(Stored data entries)
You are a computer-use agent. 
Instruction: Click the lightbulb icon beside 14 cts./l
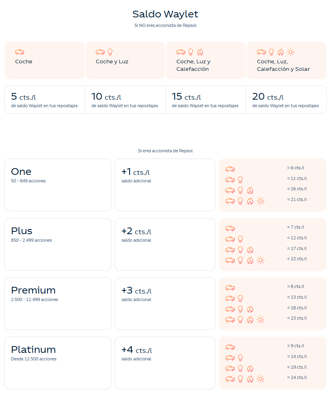[x=240, y=358]

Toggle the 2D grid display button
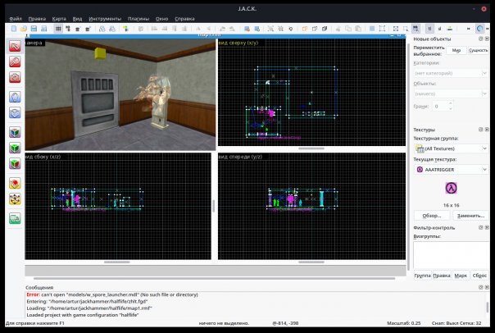57,29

▸ Task
Leave every image out and retype the entries above word for word.

▸ Finished task
You are a computer-use agent. 
Instruction: Click the lightbulb icon beside 14 cts./l
[x=240, y=358]

Toggle the 2D grid display button
57,29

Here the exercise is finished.